Restaurant Employees Forbidden To Wear Face Masks At Work
As businesses across the country reopen, they’re faced with decisions about how to handle safety and customer service. While some decisions, such as high levels of sanitation, might seem to address both concerns, some consumers have expressed distaste with visible signs that corporations are taking the SARS-CoV2 virus seriously, especially where customers themselves are asked to make changes in behavior, such as picking up food instead of dining in, or wearing masks. In Texas, employees of one restaurant say they’ve actually been forbidden to wear face masks, because management thinks they don’t fit the appropriate hospitality appearance.
CBS reports that employees at a Hillstone Restaurant Group business say they’re not allowed to wear masks to work. Employees who said they would feel safer masked were removed from the schedule, and told they’d be ineligible for later rehire.

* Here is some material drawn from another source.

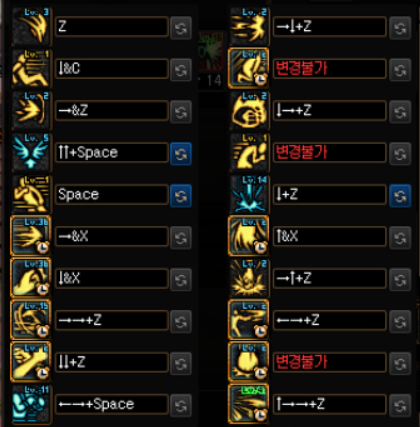Select the blue fist skill icon beside ←→+Space

click(x=31, y=404)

Ironically, diners who are uncomfortable with the decision are told, on the company’s website (archived copy of page here, as it appears on May 6, 2020) that they should come back another time.
Current orders do not require our staff or guests to wear face masks. If you are concerned about your safety in this respect, we hope you will join us at a later date.

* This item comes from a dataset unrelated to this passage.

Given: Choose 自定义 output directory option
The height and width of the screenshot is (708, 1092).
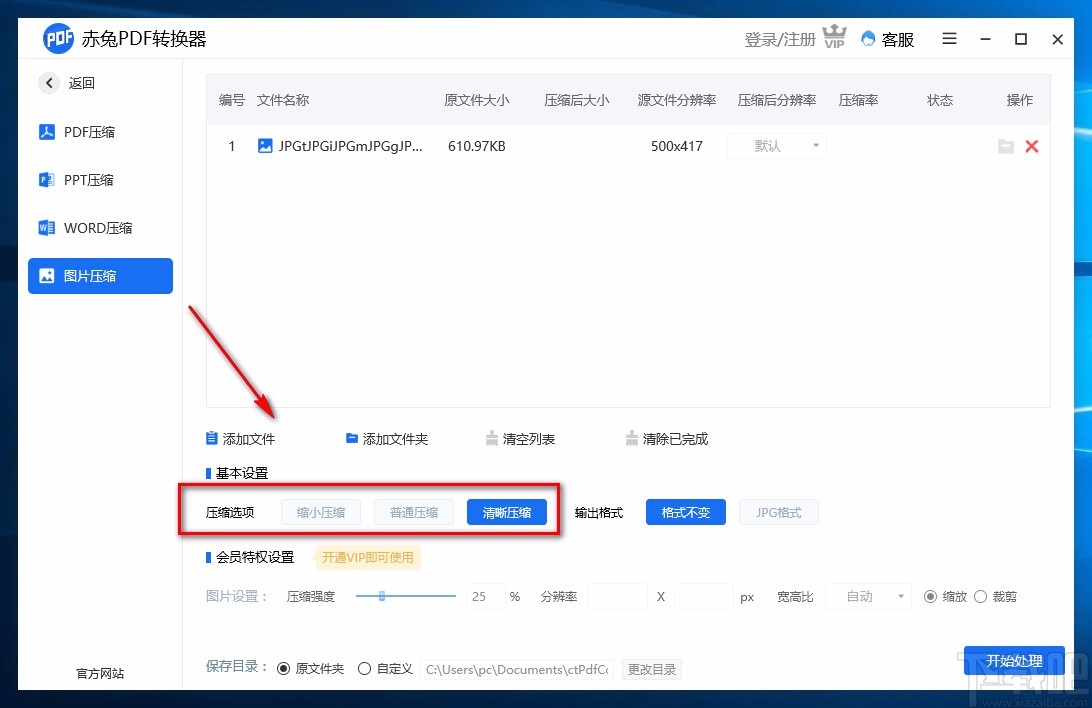Looking at the screenshot, I should click(x=365, y=668).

Customers are responding to the decision. On social media, reviews and comments decry the decision as risky to patrons and employees.
“The employees said management also told her that face masks don't complement the restaurant group's style or level of hospitality”
Guess #hillstone hospitality treats their customers to Death?!
“Death served on a platter”
“Enjoy your side of COVID-19”
— Nyn Vasquez (@Burntsmurff) May 6, 2020
I admire almost everything about hillstone restaurants until now. I’m one of their biggest fans. I study all of their moves. Please don’t do this…dont compromise your employees safety https://t.co/R3SYkq2joL
— Dave Chang (@davidchang) May 6, 2020
There have been so many responses on Yelp that reviewing has been temporarily disabled.
Safety standards required by law are not consistent from state to state, and chains that operate in multiple states, such as Hillstone, are having to make decisions about how universally to implement measures that may not be required across state lines. However, state laws that do not require a given safety measure, such as a face mask, also typically do not require a business to forbid individual employees from taking those measures for personal safety and comfort.